イラク、主権移譲後も治安改善の兆しは見られず

イラク、主権移譲後も治安改善の兆しは見られず

Posted June. 29, 2004 22:26,   

主権移譲が行なわれたイラク暫定政府に対して、米国とクウェートが直ちに国交を回復したことに続いて、世界各国が外交関係樹立の意向を明らかにするなど、イラクは速やかに国際社会に復帰している。

しかし、主権移譲発表の数時間後、イスラムの武装団体が抑留していた米軍兵士1人を殺害したほか、2人のトルコ人を拉致するなど、不安な治安状況は改善の兆しを見せていない。

同日、首都バグダッドや南部のバスラ地域などでは巨大な爆発音とともに交戦が起きたと外信が伝えた。

ブッシュ米大統領はイラク暫定政府の戒厳令布告を強く示唆した。

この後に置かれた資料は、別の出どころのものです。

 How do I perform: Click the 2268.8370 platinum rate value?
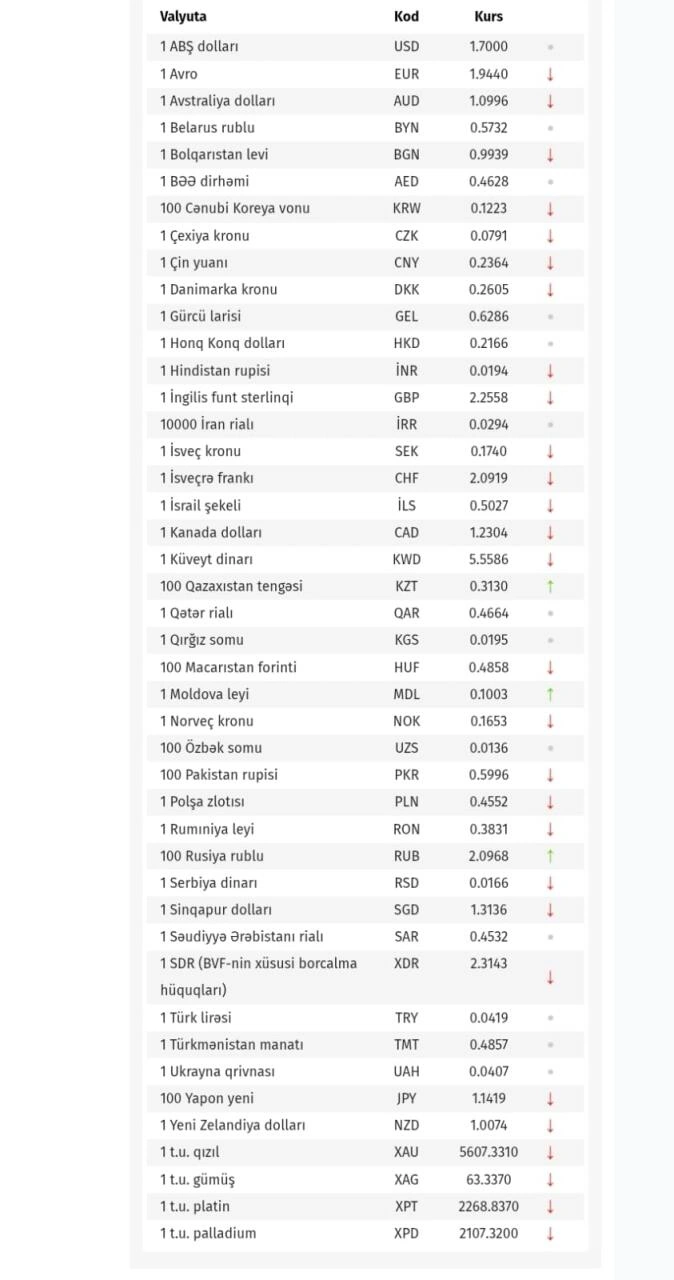click(x=489, y=1206)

米陸軍は6500人に及ぶ個人緊急予備軍(Individual Ready Reserve)の動員令を発動して追加派兵に備える計画だと、米インターネットニュースサイトのドラッジリポートが報道した。

米国は28日の主権移譲と共に外交関係が回復したと宣言し、クウェートも「1990年に国交が断絶したイラクに大使を派遣するなど外交関係を再開する」と発表した。

しかし同日、カタールの衛星テレビ局アルジャジーラは、イスラムの武装団体が3ヵ月間人質として拘束していた米軍1人を、米国のイラク政策が変わっていないことを理由に殺害したと報道した。殺害されたキス・モペン上等兵(20)は4月9日、バグダッド西部から車で移動中に待ち伏せ攻撃を受けた後、行方が分からなくなっていた。

また、トルコ人労働者2人が正体不明の勢力に拉致されたことが確認されたことで、イラクで拉致されたトルコ民間人は5人に増えた。

北大西洋條約機構(NATO)首脳会議に参加しているブッシュ大統領は28日(現地時間)、「残酷な殺人者たちを扱うために一時的だが『手荒い手段』を動員しなければならない」と述べ、戒厳令の布告を示唆した。